If your website is easy to discover, and easy for search engines to index, you’ll get better traffic than a competitor whose site is not. This type of web traffic is called “organic” because people are finding you naturally by typing their keywords into Google (or Bing or Explorer) and responding to the search results that pop up.

If you want to rank first on Google and make it easier for potential buyers to find your website, make sure you are following all four of these simple best practices:

1 \ Write strong page titles
Page titles should be no longer than 50 – 60 characters, without repeating keywords. Be descriptive and intentional with the words you use. This is what people will see in their Google results and will make or break whether they come to your site. Page titles also impact your search ranking.

2 \ Craft smart meta descriptions
This is the line of information that displays beneath the link in a search result. It describes the contents of your page, should be no longer than 155 characters and should be topical. A well-written meta description might earn you a better click-through rate (CTR), which in time might translate into an increase in your search rank. 



Blog - Titles and descriptions.png

This screen capture illustrates how page titles and meta descriptions are displayed on a search engine. The blue text is the page title, the black test is the meta description.



Example of company with no meta.png

By contrast, here is a company that has entered the page title, but no meta data. In place of he meta description is “No information … “

3 \ Be intentional with your headlines
Headlines (versus paragraph copy) distinguishes headings from page content. This helps search engines to know what your webpage is about (and thereby serve it to people when they are searching for that material). Headlines also help visitors to scan and find the information they’re looking for.

Your website will have a few headline styles. H1 (headline one) will be the largest and most bold, whereas an H3 or H4 will be smaller. Use your H1s and H2s to explain what’s on the page. Be sure they include keywords. Use H3s and H4s to introduce sub-sections, and make them descriptive rather than one or two words in order to help your page to rank.


iCap- anatomy of page titles copy.png

4 \ Publish frequent blog content
Finally, tick a few SEO boxes with the other content on your site. Having a blog is important for SEO (Google sees companies with lots of fresh quality content as more relevant than a stale 4-page site. Plus, it builds credibility with potential customers.
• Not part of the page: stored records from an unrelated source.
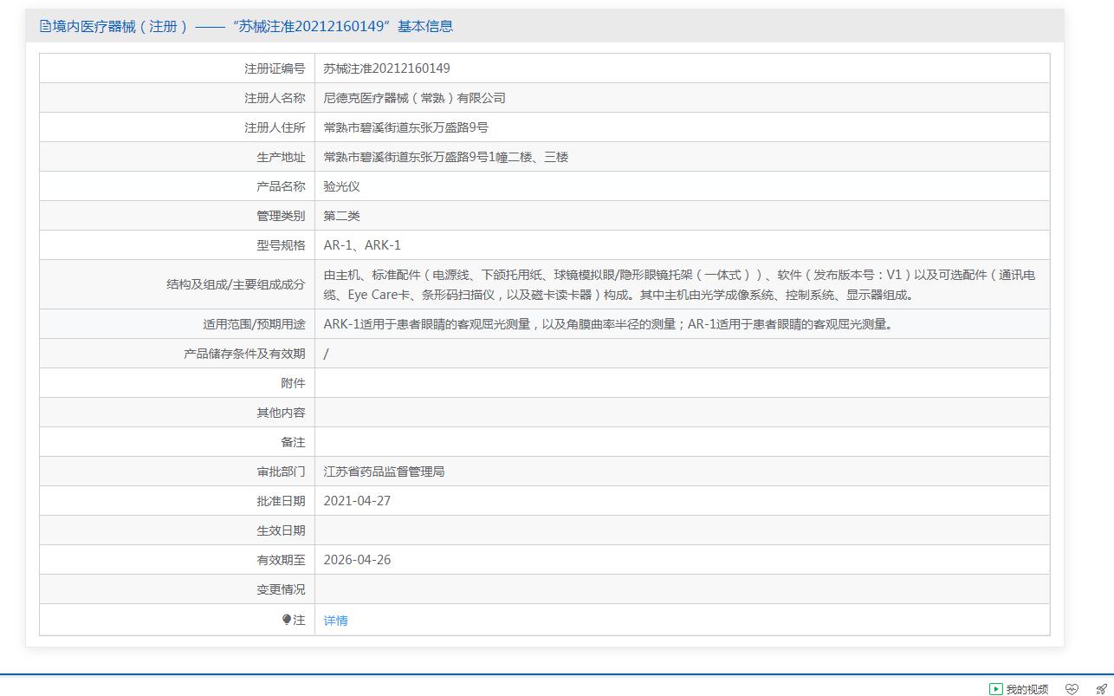
Task: Click the intended use text starting with ARK-1适用于
Action: [607, 324]
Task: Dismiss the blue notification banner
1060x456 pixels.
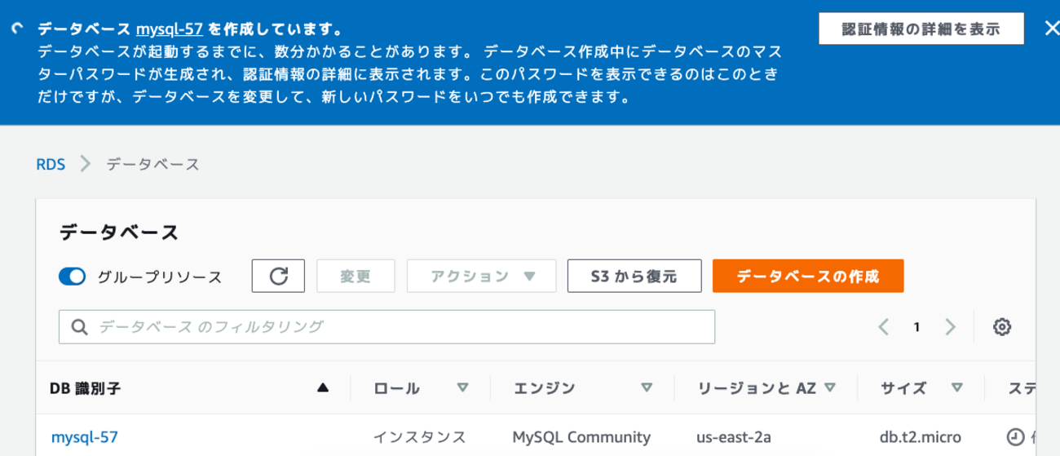Action: click(1051, 29)
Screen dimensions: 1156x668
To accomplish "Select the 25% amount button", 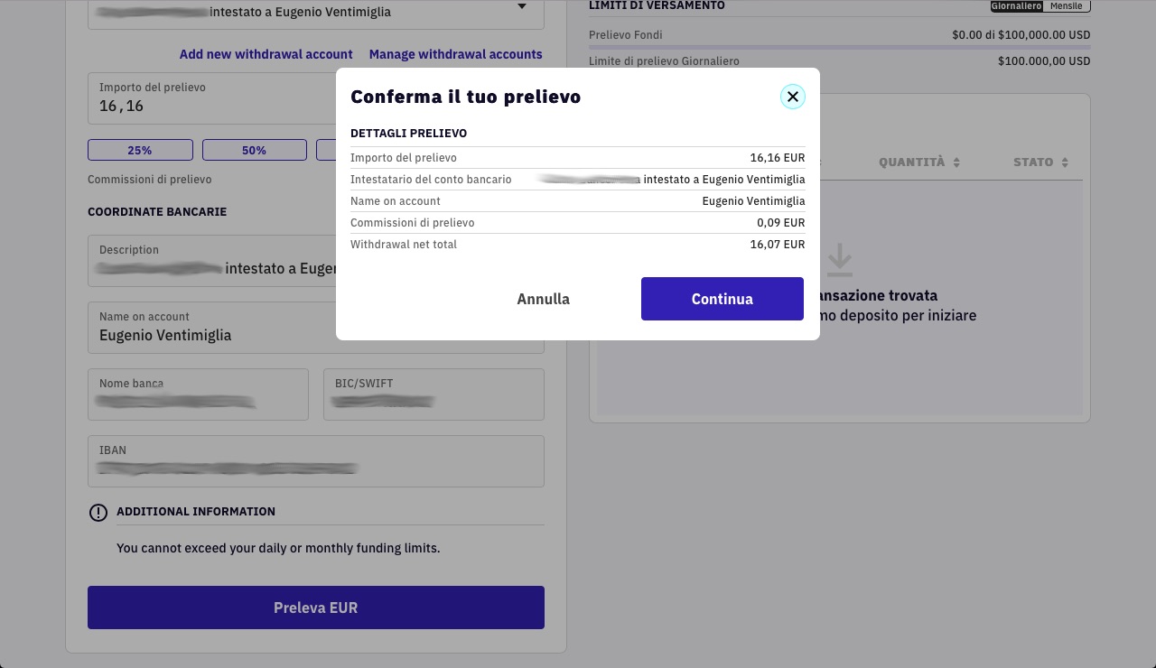I will (140, 150).
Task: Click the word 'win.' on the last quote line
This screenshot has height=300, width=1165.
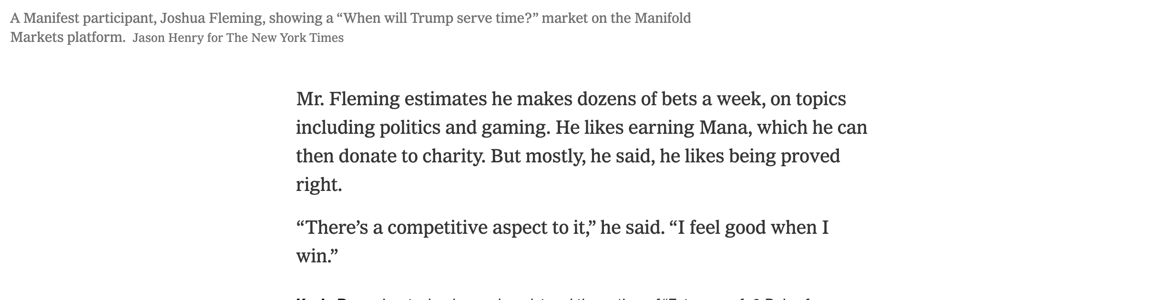Action: coord(317,256)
How often should you blog? Weekly would be great, but most of our clients tend toward monthly. Even quarterly is better than nothing. The more blogging you do, the more traffic you get. You’d be surprised how dramatically a blog can impact the number of people visiting (and revisiting) a website. One of our clients saw the number of visitors coming to their site skyrocket to 300% over the same 6-month period in the previous year. This was the result of publishing several articles and a white paper, and sharing them via email and social media. 

 

Though these four best practices are simple, many organizations aren’t employing them. If you and your competitors are among this group of laggards, it won’t be hard for you to pull ahead. Start with the simple stuff: spend a couple hours in the back-end of your website and fix your page titles and meta descriptions. Next edit your headlines. Finally, address your blog content. Don’t have one? There’s no time like the present!